Stored items from a collection

--- --- ---

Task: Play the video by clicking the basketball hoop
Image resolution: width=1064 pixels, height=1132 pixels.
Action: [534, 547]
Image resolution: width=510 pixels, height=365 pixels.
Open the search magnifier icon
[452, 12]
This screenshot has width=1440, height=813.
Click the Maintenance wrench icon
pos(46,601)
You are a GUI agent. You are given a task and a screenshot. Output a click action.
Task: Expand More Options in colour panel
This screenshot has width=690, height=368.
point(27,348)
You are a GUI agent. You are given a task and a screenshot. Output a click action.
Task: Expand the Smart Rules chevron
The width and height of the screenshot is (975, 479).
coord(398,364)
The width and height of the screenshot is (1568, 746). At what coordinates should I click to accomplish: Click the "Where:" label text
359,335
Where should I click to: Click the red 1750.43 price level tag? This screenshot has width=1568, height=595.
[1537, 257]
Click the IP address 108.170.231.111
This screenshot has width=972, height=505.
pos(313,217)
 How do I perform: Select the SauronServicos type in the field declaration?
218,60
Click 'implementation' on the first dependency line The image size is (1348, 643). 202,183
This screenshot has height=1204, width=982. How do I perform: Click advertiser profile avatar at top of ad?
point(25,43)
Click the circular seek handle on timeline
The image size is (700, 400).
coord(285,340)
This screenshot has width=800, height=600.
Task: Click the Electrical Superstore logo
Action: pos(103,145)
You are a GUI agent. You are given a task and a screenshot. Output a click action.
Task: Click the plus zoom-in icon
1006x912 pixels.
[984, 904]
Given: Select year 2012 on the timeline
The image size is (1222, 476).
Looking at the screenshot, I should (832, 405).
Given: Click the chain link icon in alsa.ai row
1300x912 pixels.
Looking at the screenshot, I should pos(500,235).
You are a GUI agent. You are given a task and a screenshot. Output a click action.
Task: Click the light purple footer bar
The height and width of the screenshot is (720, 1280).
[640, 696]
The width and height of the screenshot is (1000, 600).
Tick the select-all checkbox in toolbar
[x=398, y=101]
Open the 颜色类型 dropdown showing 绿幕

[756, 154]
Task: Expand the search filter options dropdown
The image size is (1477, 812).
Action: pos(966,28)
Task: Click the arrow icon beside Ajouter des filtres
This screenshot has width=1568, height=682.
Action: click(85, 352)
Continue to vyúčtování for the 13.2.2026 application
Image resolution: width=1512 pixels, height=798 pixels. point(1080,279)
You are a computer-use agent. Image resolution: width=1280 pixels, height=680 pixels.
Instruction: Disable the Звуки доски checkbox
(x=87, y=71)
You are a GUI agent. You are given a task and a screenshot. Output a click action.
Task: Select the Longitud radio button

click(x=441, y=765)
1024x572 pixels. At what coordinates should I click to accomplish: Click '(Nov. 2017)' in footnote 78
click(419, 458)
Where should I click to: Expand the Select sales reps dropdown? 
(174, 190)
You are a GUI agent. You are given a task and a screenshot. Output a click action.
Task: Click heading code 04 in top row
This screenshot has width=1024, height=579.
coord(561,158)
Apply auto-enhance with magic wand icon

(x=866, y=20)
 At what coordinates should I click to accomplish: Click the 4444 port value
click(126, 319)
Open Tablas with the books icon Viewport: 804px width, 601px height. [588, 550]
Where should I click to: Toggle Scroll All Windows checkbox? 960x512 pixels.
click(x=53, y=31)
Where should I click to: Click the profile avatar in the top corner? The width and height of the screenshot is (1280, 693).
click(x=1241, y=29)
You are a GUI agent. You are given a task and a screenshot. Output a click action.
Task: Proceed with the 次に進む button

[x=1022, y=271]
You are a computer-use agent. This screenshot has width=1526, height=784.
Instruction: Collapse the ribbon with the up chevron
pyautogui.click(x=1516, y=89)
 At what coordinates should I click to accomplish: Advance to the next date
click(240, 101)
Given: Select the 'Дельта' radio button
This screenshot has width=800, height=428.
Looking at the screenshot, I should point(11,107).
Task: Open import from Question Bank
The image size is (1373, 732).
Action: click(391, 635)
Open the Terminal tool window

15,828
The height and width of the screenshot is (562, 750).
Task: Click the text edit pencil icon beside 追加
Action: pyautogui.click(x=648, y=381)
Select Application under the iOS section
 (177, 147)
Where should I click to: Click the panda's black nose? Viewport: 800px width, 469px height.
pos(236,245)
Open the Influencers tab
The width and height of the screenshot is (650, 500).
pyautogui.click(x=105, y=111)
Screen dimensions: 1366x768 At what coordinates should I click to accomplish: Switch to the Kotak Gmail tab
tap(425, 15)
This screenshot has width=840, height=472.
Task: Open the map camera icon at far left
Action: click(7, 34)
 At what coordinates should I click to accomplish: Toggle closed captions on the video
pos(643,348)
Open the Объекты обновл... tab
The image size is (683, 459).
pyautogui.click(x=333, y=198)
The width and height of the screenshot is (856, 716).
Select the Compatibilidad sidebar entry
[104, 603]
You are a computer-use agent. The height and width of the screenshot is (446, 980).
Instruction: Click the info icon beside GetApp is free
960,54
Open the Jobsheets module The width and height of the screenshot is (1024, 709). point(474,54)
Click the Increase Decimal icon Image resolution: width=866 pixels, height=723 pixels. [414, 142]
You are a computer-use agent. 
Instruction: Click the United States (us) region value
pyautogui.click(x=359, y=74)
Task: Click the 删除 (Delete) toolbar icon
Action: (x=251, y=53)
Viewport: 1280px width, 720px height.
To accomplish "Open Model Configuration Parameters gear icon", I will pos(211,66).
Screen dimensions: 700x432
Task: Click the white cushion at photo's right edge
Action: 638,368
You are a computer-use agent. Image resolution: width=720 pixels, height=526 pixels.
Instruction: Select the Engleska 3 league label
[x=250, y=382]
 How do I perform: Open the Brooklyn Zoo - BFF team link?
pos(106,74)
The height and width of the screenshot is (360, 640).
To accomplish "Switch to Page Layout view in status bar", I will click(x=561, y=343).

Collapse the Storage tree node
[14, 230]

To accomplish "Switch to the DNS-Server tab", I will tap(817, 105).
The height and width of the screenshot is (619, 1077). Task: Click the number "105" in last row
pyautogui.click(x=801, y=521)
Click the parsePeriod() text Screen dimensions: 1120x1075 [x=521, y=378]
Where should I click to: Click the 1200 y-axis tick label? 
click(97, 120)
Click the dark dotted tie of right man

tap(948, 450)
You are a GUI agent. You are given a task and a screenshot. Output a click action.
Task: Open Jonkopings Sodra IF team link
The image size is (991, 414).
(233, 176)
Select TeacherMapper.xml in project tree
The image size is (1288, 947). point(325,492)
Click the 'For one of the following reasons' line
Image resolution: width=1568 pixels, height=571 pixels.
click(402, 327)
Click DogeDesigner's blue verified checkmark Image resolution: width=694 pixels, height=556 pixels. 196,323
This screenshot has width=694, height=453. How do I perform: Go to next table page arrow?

--- --- ---

*Problem to solve*
Transcribe the entries exactly.

*Result of the exercise*
Task: Play the video by clicking the basketball hoop
Image resolution: width=1064 pixels, height=1132 pixels.
Action: [534, 547]
Image resolution: width=510 pixels, height=365 pixels.
Open the search magnifier icon
[452, 12]
This screenshot has width=1440, height=813.
Click the Maintenance wrench icon
pos(46,601)
You are a GUI agent. You are given a task and a screenshot. Output a click action.
Task: Expand More Options in colour panel
This screenshot has width=690, height=368.
point(27,348)
You are a GUI agent. You are given a task and a screenshot. Output a click action.
Task: Expand the Smart Rules chevron
The width and height of the screenshot is (975, 479).
coord(398,364)
The width and height of the screenshot is (1568, 746). At what coordinates should I click to accomplish: Click the "Where:" label text
359,335
Where should I click to: Click the red 1750.43 price level tag? This screenshot has width=1568, height=595.
[1537, 257]
Click the IP address 108.170.231.111
This screenshot has width=972, height=505.
pos(313,217)
 How do I perform: Select the SauronServicos type in the field declaration?
218,60
Click 'implementation' on the first dependency line The image size is (1348, 643). 202,183
This screenshot has height=1204, width=982. How do I perform: Click advertiser profile avatar at top of ad?
point(25,43)
Click the circular seek handle on timeline
The image size is (700, 400).
coord(285,340)
This screenshot has width=800, height=600.
Task: Click the Electrical Superstore logo
Action: pos(103,145)
You are a GUI agent. You are given a task and a screenshot. Output a click action.
Task: Click the plus zoom-in icon
1006x912 pixels.
[984, 904]
Given: Select year 2012 on the timeline
The image size is (1222, 476).
Looking at the screenshot, I should (832, 405).
Given: Click the chain link icon in alsa.ai row
1300x912 pixels.
Looking at the screenshot, I should pos(500,235).
You are a GUI agent. You are given a task and a screenshot. Output a click action.
Task: Click the light purple footer bar
The height and width of the screenshot is (720, 1280).
[640, 696]
The width and height of the screenshot is (1000, 600).
Tick the select-all checkbox in toolbar
[x=398, y=101]
Open the 颜色类型 dropdown showing 绿幕

[756, 154]
Task: Expand the search filter options dropdown
The image size is (1477, 812).
Action: pos(966,28)
Task: Click the arrow icon beside Ajouter des filtres
This screenshot has width=1568, height=682.
Action: click(85, 352)
Continue to vyúčtování for the 13.2.2026 application
Image resolution: width=1512 pixels, height=798 pixels. point(1080,279)
You are a computer-use agent. Image resolution: width=1280 pixels, height=680 pixels.
Instruction: Disable the Звуки доски checkbox
(x=87, y=71)
You are a GUI agent. You are given a task and a screenshot. Output a click action.
Task: Select the Longitud radio button

click(x=441, y=765)
1024x572 pixels. At what coordinates should I click to accomplish: Click '(Nov. 2017)' in footnote 78
click(419, 458)
Where should I click to: Expand the Select sales reps dropdown? 
(174, 190)
You are a GUI agent. You are given a task and a screenshot. Output a click action.
Task: Click heading code 04 in top row
This screenshot has width=1024, height=579.
coord(561,158)
Apply auto-enhance with magic wand icon

(x=866, y=20)
 At what coordinates should I click to accomplish: Click the 4444 port value
click(126, 319)
Open Tablas with the books icon Viewport: 804px width, 601px height. [588, 550]
Where should I click to: Toggle Scroll All Windows checkbox? 960x512 pixels.
click(x=53, y=31)
Where should I click to: Click the profile avatar in the top corner? The width and height of the screenshot is (1280, 693).
click(x=1241, y=29)
You are a GUI agent. You are given a task and a screenshot. Output a click action.
Task: Proceed with the 次に進む button

[x=1022, y=271]
You are a computer-use agent. This screenshot has width=1526, height=784.
Instruction: Collapse the ribbon with the up chevron
pyautogui.click(x=1516, y=89)
 At what coordinates should I click to accomplish: Advance to the next date
click(240, 101)
Given: Select the 'Дельта' radio button
This screenshot has width=800, height=428.
Looking at the screenshot, I should point(11,107).
Task: Open import from Question Bank
The image size is (1373, 732).
Action: click(391, 635)
Open the Terminal tool window

15,828
The height and width of the screenshot is (562, 750).
Task: Click the text edit pencil icon beside 追加
Action: pyautogui.click(x=648, y=381)
Select Application under the iOS section
 (177, 147)
Where should I click to: Click the panda's black nose? Viewport: 800px width, 469px height.
pos(236,245)
Open the Influencers tab
The width and height of the screenshot is (650, 500).
pyautogui.click(x=105, y=111)
Screen dimensions: 1366x768 At what coordinates should I click to accomplish: Switch to the Kotak Gmail tab
tap(425, 15)
This screenshot has width=840, height=472.
Task: Open the map camera icon at far left
Action: click(7, 34)
 At what coordinates should I click to accomplish: Toggle closed captions on the video
pos(643,348)
Open the Объекты обновл... tab
The image size is (683, 459).
pyautogui.click(x=333, y=198)
The width and height of the screenshot is (856, 716).
Select the Compatibilidad sidebar entry
[104, 603]
You are a computer-use agent. The height and width of the screenshot is (446, 980).
Instruction: Click the info icon beside GetApp is free
960,54
Open the Jobsheets module The width and height of the screenshot is (1024, 709). point(474,54)
Click the Increase Decimal icon Image resolution: width=866 pixels, height=723 pixels. [414, 142]
You are a computer-use agent. 
Instruction: Click the United States (us) region value
pyautogui.click(x=359, y=74)
Task: Click the 删除 (Delete) toolbar icon
Action: (x=251, y=53)
Viewport: 1280px width, 720px height.
To accomplish "Open Model Configuration Parameters gear icon", I will pos(211,66).
Screen dimensions: 700x432
Task: Click the white cushion at photo's right edge
Action: 638,368
You are a computer-use agent. Image resolution: width=720 pixels, height=526 pixels.
Instruction: Select the Engleska 3 league label
[x=250, y=382]
 How do I perform: Open the Brooklyn Zoo - BFF team link?
pos(106,74)
The height and width of the screenshot is (360, 640).
To accomplish "Switch to Page Layout view in status bar", I will click(x=561, y=343).

Collapse the Storage tree node
[14, 230]

To accomplish "Switch to the DNS-Server tab", I will tap(817, 105).
The height and width of the screenshot is (619, 1077). Task: Click the number "105" in last row
pyautogui.click(x=801, y=521)
Click the parsePeriod() text Screen dimensions: 1120x1075 [x=521, y=378]
Where should I click to: Click the 1200 y-axis tick label? 
click(97, 120)
Click the dark dotted tie of right man

tap(948, 450)
You are a GUI agent. You are given a task and a screenshot. Output a click action.
Task: Open Jonkopings Sodra IF team link
The image size is (991, 414).
(233, 176)
Select TeacherMapper.xml in project tree
The image size is (1288, 947). point(325,492)
Click the 'For one of the following reasons' line
Image resolution: width=1568 pixels, height=571 pixels.
click(402, 327)
Click DogeDesigner's blue verified checkmark Image resolution: width=694 pixels, height=556 pixels. 196,323
This screenshot has width=694, height=453. How do I perform: Go to next table page arrow?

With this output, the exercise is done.